= Задание A =
Ответьте по статье об ордене св. апостола Андрея:
(i) Каким по счету кавалером ордена стал сам Петр?
(ii) Где хранится звезда ордена, принадлежавшая Брюсу?
(iii) Сколько человек получили орден при Петре II?
= Задание B =
Перепишите отрывок из статьи об ордене св. апостола Андрея. Начните с места, где стоят слова «После Петра I орден», и остановитесь после слов «награждено лишь четверо.».

= Статья =
+++

Остальные 38 кавалеров, награжденные Петром, были более достойны. Третьим стал бранденбургский посланник Принтцен (1701), четвертым – известный полководец генерал-фельдмаршал Б. П. Шереметев (1701), пятым – саксонский канцлер граф Бейхлинг (1703). Сам царь был награжден орденом лишь шестым (1703) за конкретный военный подвиг – захват двух шведских кораблей в устье реки Невы, которым Петр руководил лично в звании бомбардир-капитана. Знаки ордена возложил на царя в походной церкви первый кавалер Ф. А. Головин. За эту же победу в 1703 г. были награждены ближайший сподвижник царя, будущий президент Военной коллегии и генералиссимус, первый генерал-губернатор Санкт-Петербурга А. Д. Меншиков и будущий верховный канцлер граф И. А. Головкин.

После победы в Полтавской битве 1709 г. Петр хотел учредить для солдат и низших офицеров крест синего цвета с распятием апостола Андрея, так как орден был слишком высокой наградой. По рисунку царя было изготовлено семь малых крестов, но ими так никого и не наградили. Солдатам и низшим офицерам вручили лишь медаль «За победу под Полтавой», а немногим военачальникам – орден св. апостола Андрея, в том числе командовавшему русской артиллерией генералу Якову Брюсу. В Государственном историческом музее в Москве хранится звезда ордена, принадлежавшая Брюсу, – единственная из сохранившихся звезд русских орденов петровской эпохи. Среди награжденных Петром Великим были его сын царевич Алексей, известный дипломат граф Толстой и другие сподвижники царя. Состоялось и одно секретное награждение. Орден тайно получил за симпатию к России валашский господарь Константин Брынковяну, который даже не был внесен в официальные списки награжденных.

После Петра I орден вручался почти так же скупо, хотя число кавалеров уже никогда не ограничивалось. При императрице Екатерине I было награждено 18 человек, в том числе шесть иностранцев, при Петре II – пять человек, при императрице Анне Иоанновне – 24. Следует отметить, что Анна Иоанновна первый орден вручила себе и награждала она в основном приближенных к ней немцев – своего фаворита Иоганна Бирона, его сыновей, графов Миниха, Левенвольде и других; русских было награждено лишь четверо.

+++

= Данные =
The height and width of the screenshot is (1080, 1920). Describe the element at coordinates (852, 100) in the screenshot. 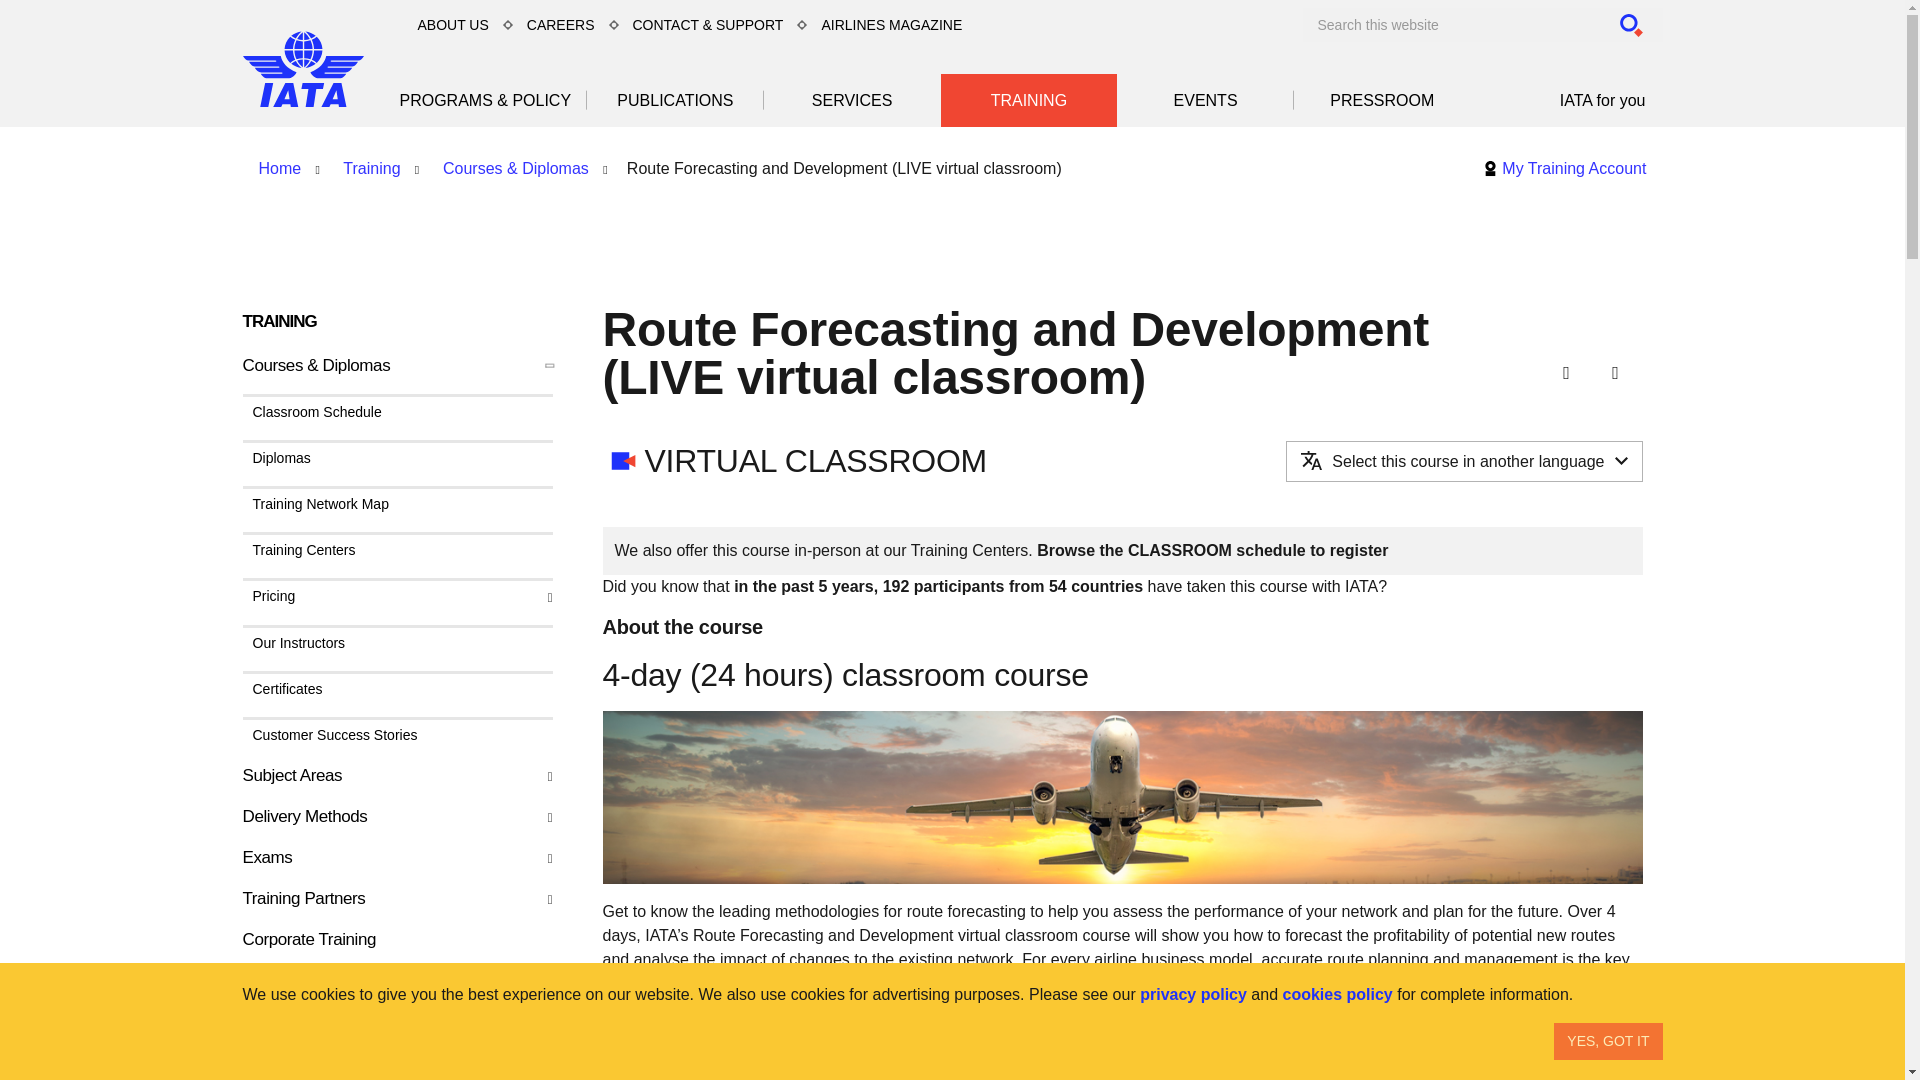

+++

= Разбор решения A =
(i) Шестым, в 1703 году.
(ii) В Государственном историческом музее в Москве.
(iii) Пять человек.

= Разбор решения B =
После Петра I орден вручался почти так же скупо, хотя число кавалеров уже никогда не ограничивалось. При императрице Екатерине I было награждено 18 человек, в том числе шесть иностранцев, при Петре II – пять человек, при императрице Анне Иоанновне – 24. Следует отметить, что Анна Иоанновна первый орден вручила себе и награждала она в основном приближенных к ней немцев – своего фаворита Иоганна Бирона, его сыновей, графов Миниха, Левенвольде и других; русских было награждено лишь четверо.